▸ Dataset entries
--- --- ---
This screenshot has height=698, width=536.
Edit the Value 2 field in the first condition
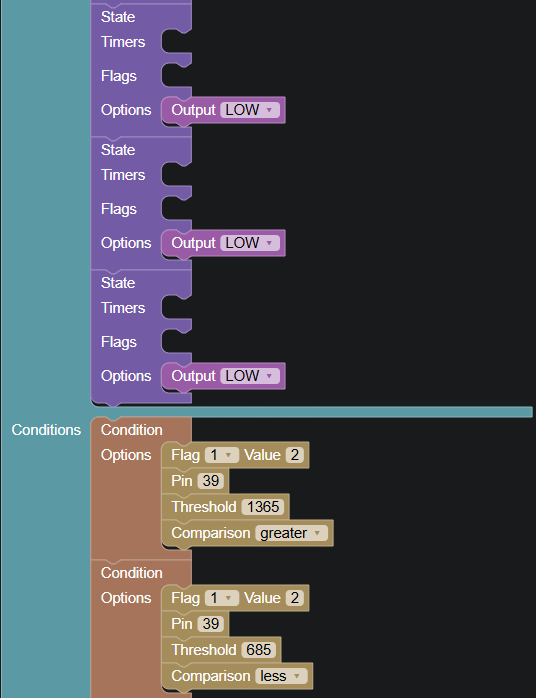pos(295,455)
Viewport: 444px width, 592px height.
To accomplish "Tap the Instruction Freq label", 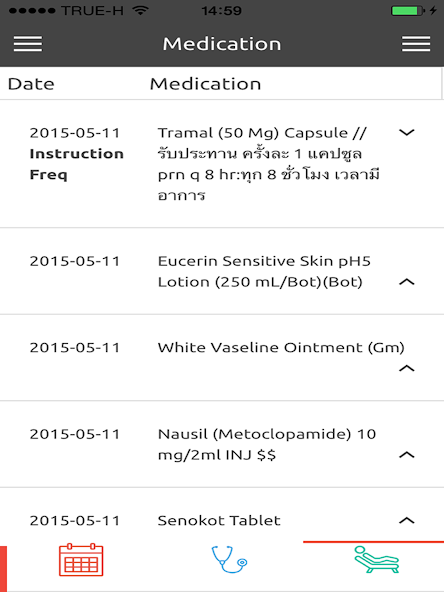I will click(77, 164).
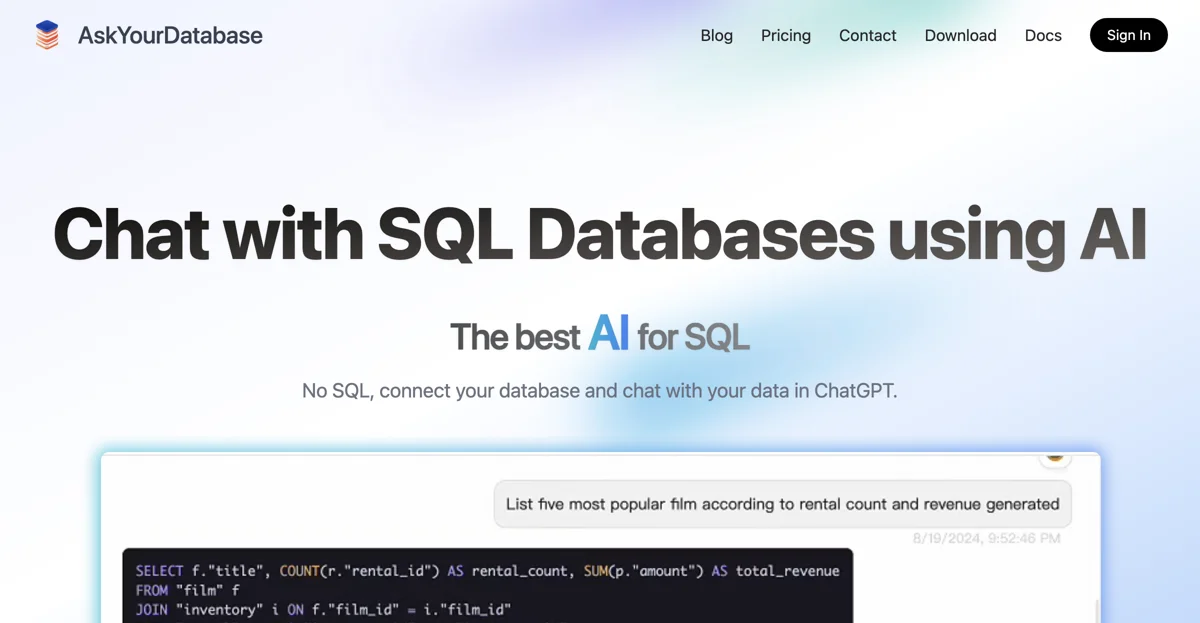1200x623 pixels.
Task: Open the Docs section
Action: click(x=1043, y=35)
--- --- ---
▸ YOUR INSTRUCTIONS
Return each line of the entries that holds the string "width".

▸ EXERCISE RESULT
This screenshot has height=698, width=536.
Viewport: 444px width, 592px height.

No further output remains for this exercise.